Assigned task: The data below must be repeated exactly. Leave nothing out.

Data for this task:
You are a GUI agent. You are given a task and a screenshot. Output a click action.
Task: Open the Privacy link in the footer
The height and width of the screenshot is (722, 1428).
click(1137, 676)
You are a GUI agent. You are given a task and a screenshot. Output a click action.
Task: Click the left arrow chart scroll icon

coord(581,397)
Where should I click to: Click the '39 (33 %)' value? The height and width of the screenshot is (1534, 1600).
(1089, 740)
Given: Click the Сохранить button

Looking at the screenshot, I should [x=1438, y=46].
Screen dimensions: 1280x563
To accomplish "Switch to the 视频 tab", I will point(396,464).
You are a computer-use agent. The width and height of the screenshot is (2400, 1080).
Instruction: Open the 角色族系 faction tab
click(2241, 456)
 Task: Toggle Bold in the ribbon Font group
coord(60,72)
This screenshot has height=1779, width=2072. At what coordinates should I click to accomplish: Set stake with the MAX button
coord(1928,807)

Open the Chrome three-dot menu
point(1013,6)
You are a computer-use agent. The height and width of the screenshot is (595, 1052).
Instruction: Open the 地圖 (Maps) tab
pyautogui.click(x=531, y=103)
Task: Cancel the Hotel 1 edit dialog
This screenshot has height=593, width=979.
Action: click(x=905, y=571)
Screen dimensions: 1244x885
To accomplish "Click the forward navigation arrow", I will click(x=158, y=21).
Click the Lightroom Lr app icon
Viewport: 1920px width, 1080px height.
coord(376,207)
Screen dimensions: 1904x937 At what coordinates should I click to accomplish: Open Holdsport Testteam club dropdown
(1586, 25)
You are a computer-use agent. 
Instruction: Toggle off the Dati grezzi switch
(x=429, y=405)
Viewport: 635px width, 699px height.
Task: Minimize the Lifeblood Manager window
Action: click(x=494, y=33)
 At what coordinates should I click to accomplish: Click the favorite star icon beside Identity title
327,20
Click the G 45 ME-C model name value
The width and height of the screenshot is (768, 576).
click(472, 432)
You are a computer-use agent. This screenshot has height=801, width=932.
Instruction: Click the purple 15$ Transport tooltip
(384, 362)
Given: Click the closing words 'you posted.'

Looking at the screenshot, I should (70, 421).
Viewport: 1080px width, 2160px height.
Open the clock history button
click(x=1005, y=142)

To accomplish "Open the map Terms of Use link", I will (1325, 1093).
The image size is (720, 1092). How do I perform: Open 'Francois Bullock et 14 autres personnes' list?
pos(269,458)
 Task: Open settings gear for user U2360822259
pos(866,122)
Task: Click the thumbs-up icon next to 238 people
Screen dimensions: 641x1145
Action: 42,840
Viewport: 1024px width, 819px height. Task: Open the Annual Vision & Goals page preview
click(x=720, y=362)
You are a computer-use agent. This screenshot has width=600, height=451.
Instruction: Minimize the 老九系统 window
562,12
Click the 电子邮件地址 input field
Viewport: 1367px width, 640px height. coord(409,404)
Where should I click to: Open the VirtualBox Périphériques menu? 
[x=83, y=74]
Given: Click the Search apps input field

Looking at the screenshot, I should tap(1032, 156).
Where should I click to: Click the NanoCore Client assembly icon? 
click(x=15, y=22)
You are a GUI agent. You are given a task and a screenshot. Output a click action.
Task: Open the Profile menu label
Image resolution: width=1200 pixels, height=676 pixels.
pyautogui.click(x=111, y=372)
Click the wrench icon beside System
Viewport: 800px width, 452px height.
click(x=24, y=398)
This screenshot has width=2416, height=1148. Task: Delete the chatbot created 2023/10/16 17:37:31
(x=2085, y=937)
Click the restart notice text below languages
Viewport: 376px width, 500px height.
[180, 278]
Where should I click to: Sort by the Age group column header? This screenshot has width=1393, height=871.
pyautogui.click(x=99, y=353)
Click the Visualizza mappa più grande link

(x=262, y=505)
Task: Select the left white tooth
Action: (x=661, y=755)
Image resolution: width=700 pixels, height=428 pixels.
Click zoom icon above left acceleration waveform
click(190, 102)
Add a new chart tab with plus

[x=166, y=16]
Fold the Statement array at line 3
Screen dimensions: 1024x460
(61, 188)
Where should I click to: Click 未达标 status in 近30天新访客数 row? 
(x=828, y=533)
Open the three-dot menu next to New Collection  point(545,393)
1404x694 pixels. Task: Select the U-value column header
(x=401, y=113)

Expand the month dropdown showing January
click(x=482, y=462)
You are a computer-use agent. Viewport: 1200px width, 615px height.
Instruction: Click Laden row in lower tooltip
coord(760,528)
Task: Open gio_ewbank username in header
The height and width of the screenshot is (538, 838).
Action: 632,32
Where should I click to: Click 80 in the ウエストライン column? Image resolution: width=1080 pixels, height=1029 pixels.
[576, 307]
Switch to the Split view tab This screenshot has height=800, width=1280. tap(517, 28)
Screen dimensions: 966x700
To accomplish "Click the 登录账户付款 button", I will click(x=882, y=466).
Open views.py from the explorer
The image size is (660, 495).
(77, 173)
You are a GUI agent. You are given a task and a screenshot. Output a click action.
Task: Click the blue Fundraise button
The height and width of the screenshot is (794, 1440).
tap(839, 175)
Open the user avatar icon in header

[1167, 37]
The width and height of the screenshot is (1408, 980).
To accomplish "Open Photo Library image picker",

Answer for the task:
You are a GUI agent. You are given a task and a screenshot. Output a click action.
Task: Open the Privacy link in the footer
The height and width of the screenshot is (722, 1428).
click(1137, 676)
You are a GUI agent. You are given a task and a screenshot. Output a click action.
Task: Click the left arrow chart scroll icon

coord(581,397)
Where should I click to: Click the '39 (33 %)' value? The height and width of the screenshot is (1534, 1600).
(1089, 740)
Given: Click the Сохранить button

Looking at the screenshot, I should [x=1438, y=46].
Screen dimensions: 1280x563
To accomplish "Switch to the 视频 tab", I will point(396,464).
You are a computer-use agent. The width and height of the screenshot is (2400, 1080).
Instruction: Open the 角色族系 faction tab
click(2241, 456)
 Task: Toggle Bold in the ribbon Font group
coord(60,72)
This screenshot has height=1779, width=2072. At what coordinates should I click to accomplish: Set stake with the MAX button
coord(1928,807)

Open the Chrome three-dot menu
point(1013,6)
You are a computer-use agent. The height and width of the screenshot is (595, 1052).
Instruction: Open the 地圖 (Maps) tab
pyautogui.click(x=531, y=103)
Task: Cancel the Hotel 1 edit dialog
This screenshot has height=593, width=979.
Action: click(x=905, y=571)
Screen dimensions: 1244x885
To accomplish "Click the forward navigation arrow", I will click(x=158, y=21).
Click the Lightroom Lr app icon
Viewport: 1920px width, 1080px height.
coord(376,207)
Screen dimensions: 1904x937 At what coordinates should I click to accomplish: Open Holdsport Testteam club dropdown
(1586, 25)
You are a computer-use agent. 
Instruction: Toggle off the Dati grezzi switch
(x=429, y=405)
Viewport: 635px width, 699px height.
Task: Minimize the Lifeblood Manager window
Action: click(x=494, y=33)
 At what coordinates should I click to accomplish: Click the favorite star icon beside Identity title
327,20
Click the G 45 ME-C model name value
The width and height of the screenshot is (768, 576).
click(472, 432)
You are a computer-use agent. This screenshot has height=801, width=932.
Instruction: Click the purple 15$ Transport tooltip
(384, 362)
Given: Click the closing words 'you posted.'

Looking at the screenshot, I should (70, 421).
Viewport: 1080px width, 2160px height.
Open the clock history button
click(x=1005, y=142)

To accomplish "Open the map Terms of Use link", I will (1325, 1093).
The image size is (720, 1092). How do I perform: Open 'Francois Bullock et 14 autres personnes' list?
pos(269,458)
 Task: Open settings gear for user U2360822259
pos(866,122)
Task: Click the thumbs-up icon next to 238 people
Screen dimensions: 641x1145
Action: 42,840
Viewport: 1024px width, 819px height. Task: Open the Annual Vision & Goals page preview
click(x=720, y=362)
You are a computer-use agent. This screenshot has width=600, height=451.
Instruction: Minimize the 老九系统 window
562,12
Click the 电子邮件地址 input field
Viewport: 1367px width, 640px height. coord(409,404)
Where should I click to: Open the VirtualBox Périphériques menu? 
[x=83, y=74]
Given: Click the Search apps input field

Looking at the screenshot, I should tap(1032, 156).
Where should I click to: Click the NanoCore Client assembly icon? 
click(x=15, y=22)
You are a GUI agent. You are given a task and a screenshot. Output a click action.
Task: Open the Profile menu label
Image resolution: width=1200 pixels, height=676 pixels.
pyautogui.click(x=111, y=372)
Click the wrench icon beside System
Viewport: 800px width, 452px height.
click(x=24, y=398)
This screenshot has width=2416, height=1148. Task: Delete the chatbot created 2023/10/16 17:37:31
(x=2085, y=937)
Click the restart notice text below languages
Viewport: 376px width, 500px height.
[180, 278]
Where should I click to: Sort by the Age group column header? This screenshot has width=1393, height=871.
pyautogui.click(x=99, y=353)
Click the Visualizza mappa più grande link

(x=262, y=505)
Task: Select the left white tooth
Action: (x=661, y=755)
Image resolution: width=700 pixels, height=428 pixels.
Click zoom icon above left acceleration waveform
click(190, 102)
Add a new chart tab with plus

[x=166, y=16]
Fold the Statement array at line 3
Screen dimensions: 1024x460
(61, 188)
Where should I click to: Click 未达标 status in 近30天新访客数 row? 
(x=828, y=533)
Open the three-dot menu next to New Collection  point(545,393)
1404x694 pixels. Task: Select the U-value column header
(x=401, y=113)

Expand the month dropdown showing January
click(x=482, y=462)
You are a computer-use agent. Viewport: 1200px width, 615px height.
Instruction: Click Laden row in lower tooltip
coord(760,528)
Task: Open gio_ewbank username in header
The height and width of the screenshot is (538, 838).
Action: 632,32
Where should I click to: Click 80 in the ウエストライン column? Image resolution: width=1080 pixels, height=1029 pixels.
[576, 307]
Switch to the Split view tab This screenshot has height=800, width=1280. tap(517, 28)
Screen dimensions: 966x700
To accomplish "Click the 登录账户付款 button", I will click(x=882, y=466).
Open views.py from the explorer
The image size is (660, 495).
(77, 173)
You are a GUI agent. You are given a task and a screenshot. Output a click action.
Task: Click the blue Fundraise button
The height and width of the screenshot is (794, 1440).
tap(839, 175)
Open the user avatar icon in header

[1167, 37]
The width and height of the screenshot is (1408, 980).
To accomplish "Open Photo Library image picker",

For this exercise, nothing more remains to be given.